§ STATED PROBLEM: List every line in the items below that contains the word "Click". Match case.

§ Entries from a dataset:
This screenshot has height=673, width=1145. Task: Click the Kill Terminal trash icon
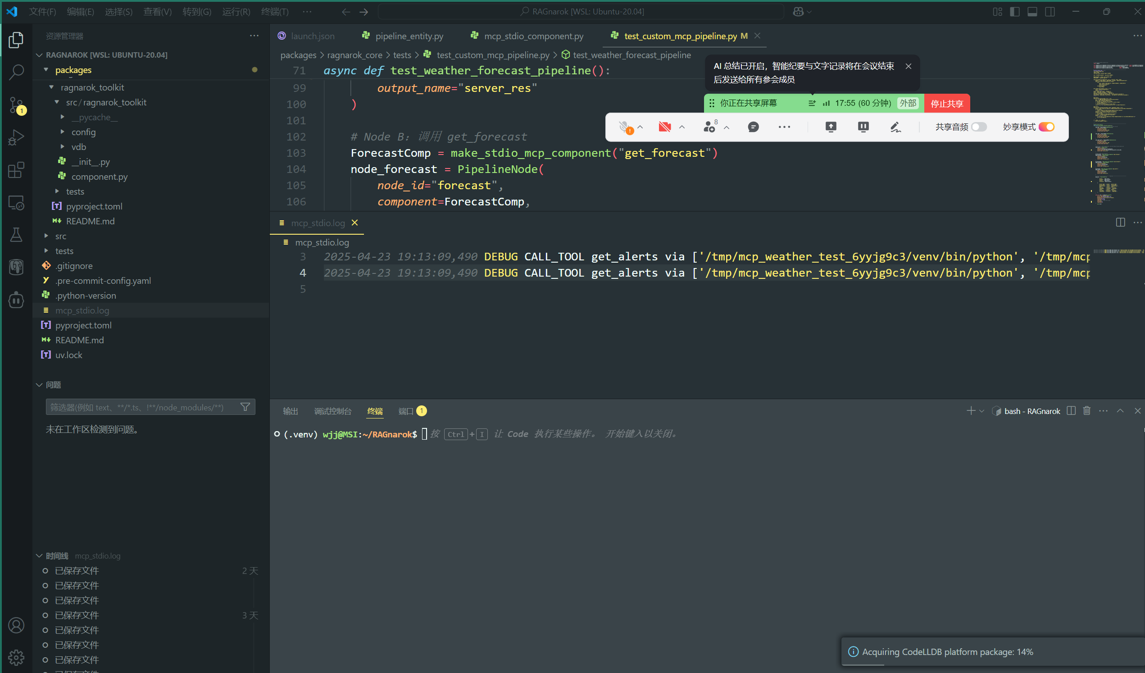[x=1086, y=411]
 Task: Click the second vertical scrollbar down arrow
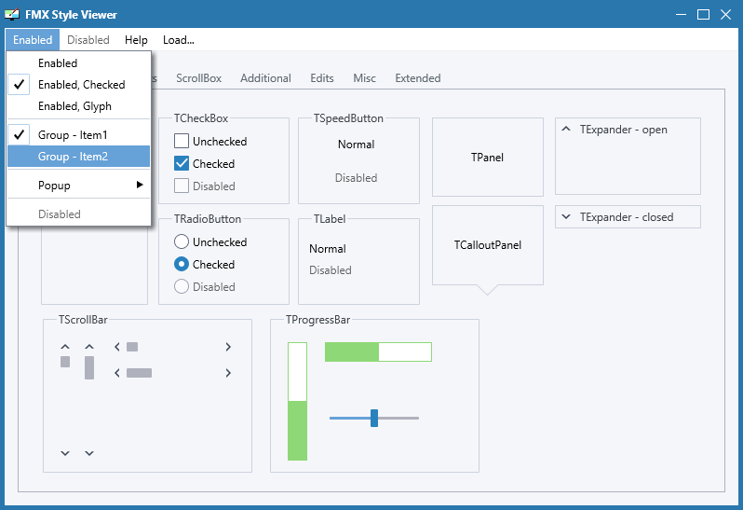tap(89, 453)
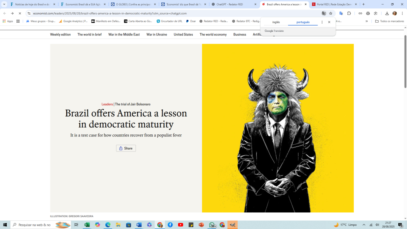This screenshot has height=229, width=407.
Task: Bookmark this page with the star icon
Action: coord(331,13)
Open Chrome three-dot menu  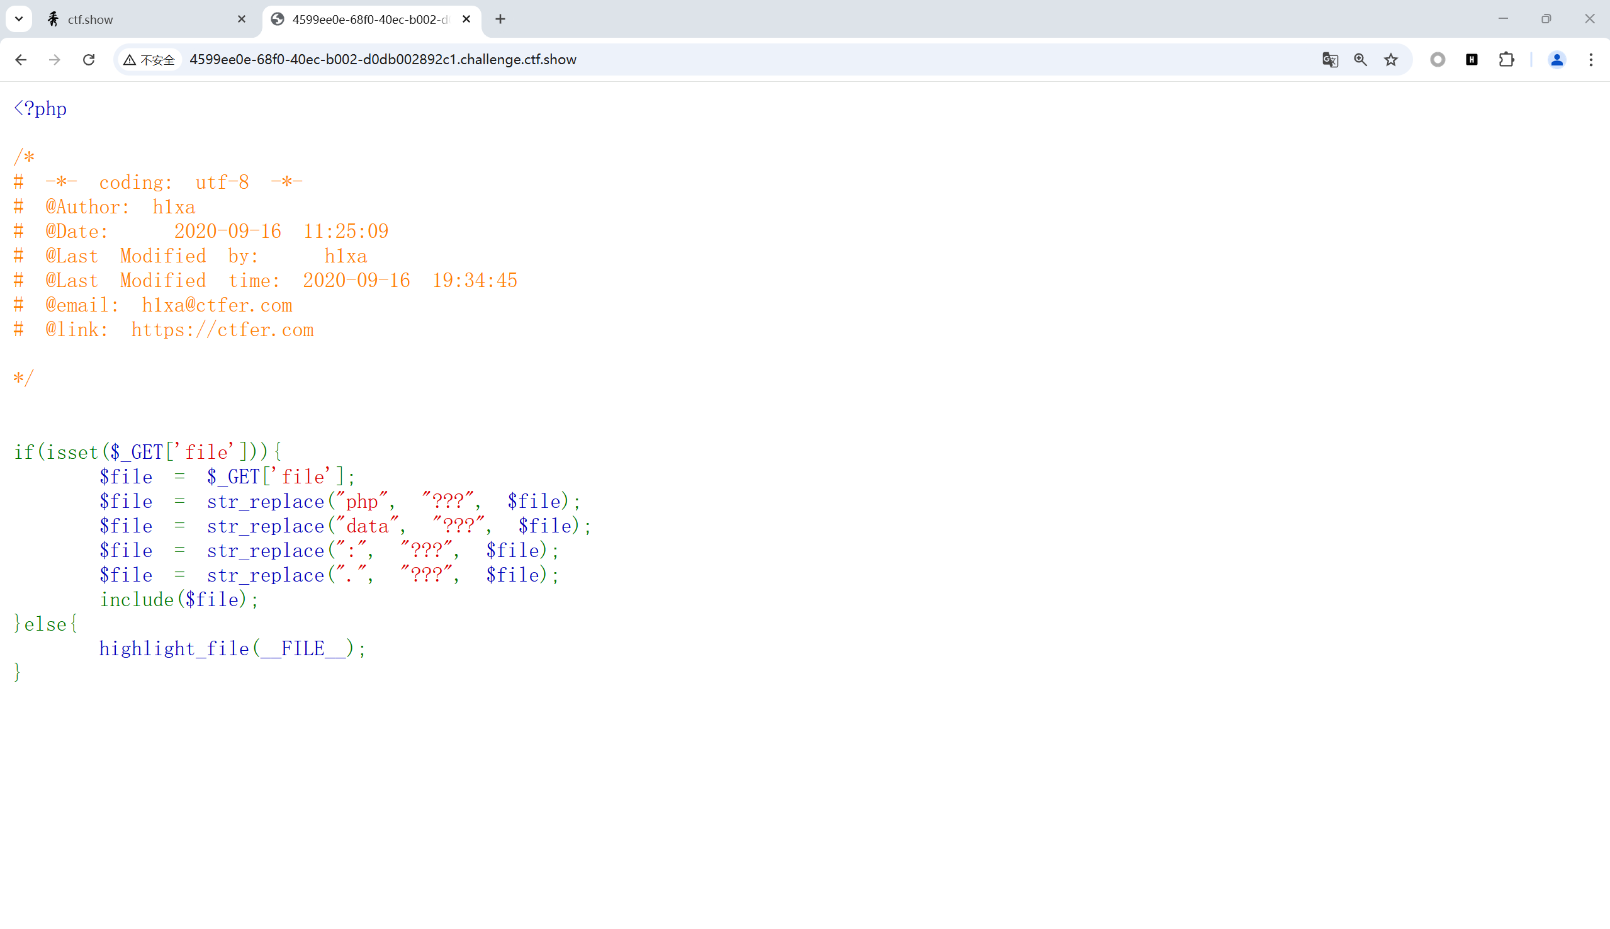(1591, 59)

§ THE RESULT:
This screenshot has height=673, width=1145. Task: Click the Kill Terminal trash icon
 Task: Click the second vertical scrollbar down arrow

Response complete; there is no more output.